That wasn't the case for the Chart Room, a restaurant in England that was boycotted after announcing its child-free policy last August.

"My main demographic is older, more mature people who want peace and quiet," owner Bob Higginson told Metro. "I wanted people to be able to come and discuss the old days and have a nostalgic chat without children running around and distracting them."

But some residents disagreed: "Would he ban disabled people from entering his premises? Or people of a particular race or color or religion?" resident Wendy Moore asked the paper.

Overall, restaurants that ban children tend to weather the complaints well. Many even see a surge in business. At Caruso's, an upscale Italian restaurant in Mooresville, North Carolina, reservations surged after the restaurant banned children under 5.

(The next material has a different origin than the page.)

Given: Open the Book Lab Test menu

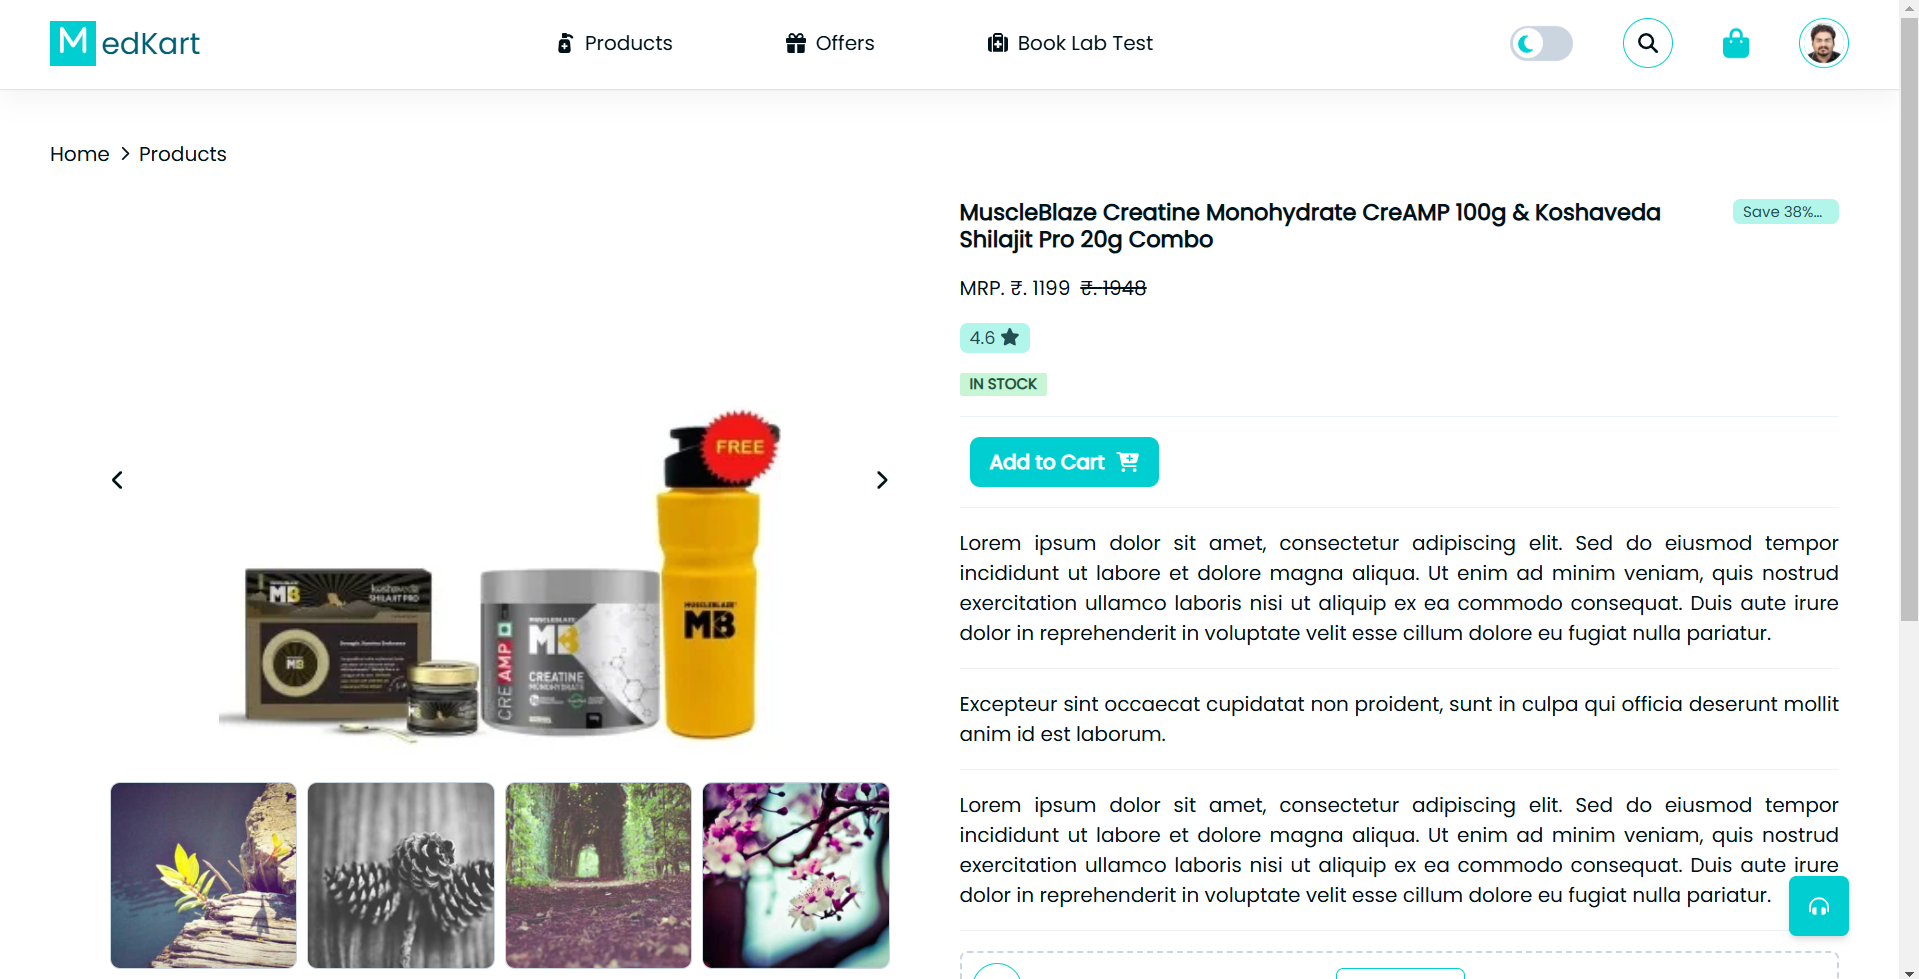Looking at the screenshot, I should pyautogui.click(x=1070, y=43).
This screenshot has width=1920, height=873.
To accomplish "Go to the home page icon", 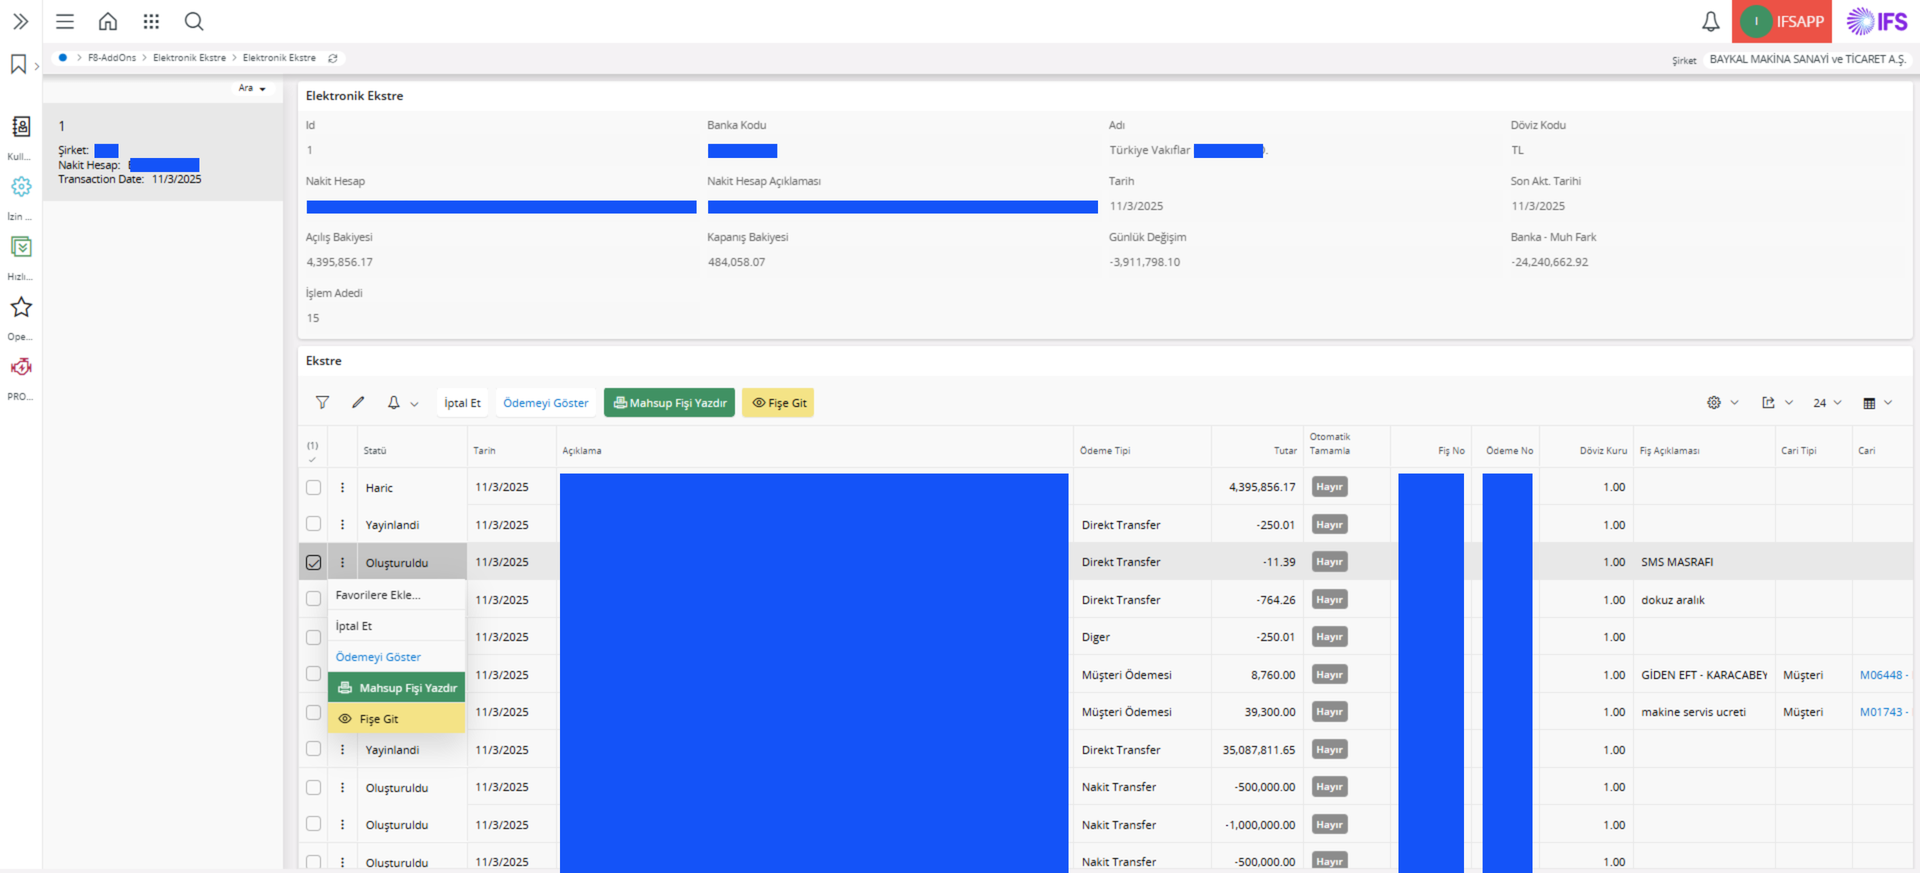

"I had several customers complain, get up and leave because children were bothering them, and the parents were doing nothing," owner Pasquale Caruso told the Mooresville Tribune. "It started to feel like it wasn't Caruso's anymore, that it was a local pizzeria instead."

But after the ban, he went from serving an average of 50 customers to 80 customers a day.

Markl, of Oma’s Küche, doesn’t expect it to affect his business at all. His restaurant is typically full, he says, and there are plenty of other places for parents to go. And he has received support from other restaurateurs, he told the Local — in particular, one local innkeeper who texted him a message of support. “He said that he has been thinking of this idea for 22 years and wanted to do it, but he simply does not have the courage,” Markl said.